The bar was crowded for a Sunday, but the five of us squeezed around a
Taxi
pinball and a
Twilight Zone
pinball with a pitcher of beer. The whole night was exactly like the
Twilight Zone
, like I was back in college without a care or worry in the world. It was so not the New York I imagined before I moved here, but this bar was a nice mix of home and New York. It was comfortable, and comfort was exactly what I needed considering the roller coaster I had been riding lately.

Of course, it all came crashing down when I went up to the bar for another pitcher. People, primarily men, were filling all the space around the small wooden bar. I squeezed in the first break I saw in the crowd, which trapped me between two stools. I didn’t think twice about being this close to anyone. I was used to crowded bars. My college roommate was in a band for goodness’ sake. We were at the bar almost every weekend. Any time a guy would get handsy, I would slyly move away and tell him no. Maggie used to tell me that I could joke my way out of any situation, and I always knew if jokes weren’t enough, a swift knee to the nuts would work.

Never fearing men before, it surprised me when someone pressed against my back while I was waiting. I knew instantly it wasn’t Seth, Michael, or Tony. The guy was too short. Hair rose on the back of my neck and a feeling of uneasiness spread throughout my body. When his arm wrapped around me, I tried to squeeze out of the way. His hand pressed against my waist forcing me back against his body and what was definitely not a banana in his pocket.

“Let me get out of your way,” I shouted over the noise of the bar and bells and whistles of the pinball machines.

“You’re not in my way,” he said in my ear and pressed me harder against the bar. I knew I had to get away right then.
Screw the pitcher
. It was suddenly too hot and too crowded in the bar. I could feel the panic rising, and I literally had to remind myself not to be a drama queen and scream. This wasn’t like me. My brain was telling me to pull out one of my old tricks to get away, but my mouth and body were not responding like they used to do.

“Where’re you going, sweetheart?” the guy asked, pronouncing the pet name like
sweethaht
. I could smell the beer on his breath as he spoke against my cheek. The second his lips touched my face, my back went ramrod straight, and I froze.
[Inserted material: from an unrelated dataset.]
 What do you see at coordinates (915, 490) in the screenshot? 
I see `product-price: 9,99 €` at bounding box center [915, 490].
“My boyfriend and brother,” I blurted out, hoping he’d let me go.

“I can be your boyfriend tonight.” His hand was starting to wander down to my jeans, over my rear, so I tried again to get away. I elbowed and fought in the small space he allowed me to move. He held tighter. I told him to let go. He responded with a tighter grip and a maniacal chuckle. 

This wasn’t right. It wasn’t like those times a drunken guy’s hand wandered too low or a guy didn’t get the first hint. This guy’s grip told me he could hurt me, just like Jameson had.
Jameson.
The reminder of what happened was too much, and I rapidly started to beg. “Please let me go.” If he didn’t, I was going to have to resort to screaming.
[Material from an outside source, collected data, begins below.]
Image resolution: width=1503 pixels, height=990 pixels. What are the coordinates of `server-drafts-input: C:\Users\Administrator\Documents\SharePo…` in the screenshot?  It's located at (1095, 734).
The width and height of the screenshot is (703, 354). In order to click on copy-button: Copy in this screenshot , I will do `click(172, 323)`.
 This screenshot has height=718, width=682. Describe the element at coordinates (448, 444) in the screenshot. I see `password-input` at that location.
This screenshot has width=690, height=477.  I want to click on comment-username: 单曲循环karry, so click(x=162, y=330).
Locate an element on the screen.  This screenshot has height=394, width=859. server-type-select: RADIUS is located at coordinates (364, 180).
He didn’t even loosen his hold in the slightest when the guy next to us started to take notice of my plea.

“Maybe you should do what she says,” the guy next to us told him.
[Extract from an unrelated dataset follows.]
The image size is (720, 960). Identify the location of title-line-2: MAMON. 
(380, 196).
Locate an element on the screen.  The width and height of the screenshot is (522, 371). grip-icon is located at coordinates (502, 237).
The one holding me didn’t take his unfocused eyes off me while he told the other guy, “Mind your own fucking business.” One hand gripped me tightly while the other traveled the front of my jeans past my zipper getting closer and closer to a place he had no right to touch. I worked harder now to squirm away, and just as I broke free from his arm around my waist, I saw the pair of black boots. A calm, commanding voice followed with, “Let her go, asshole.”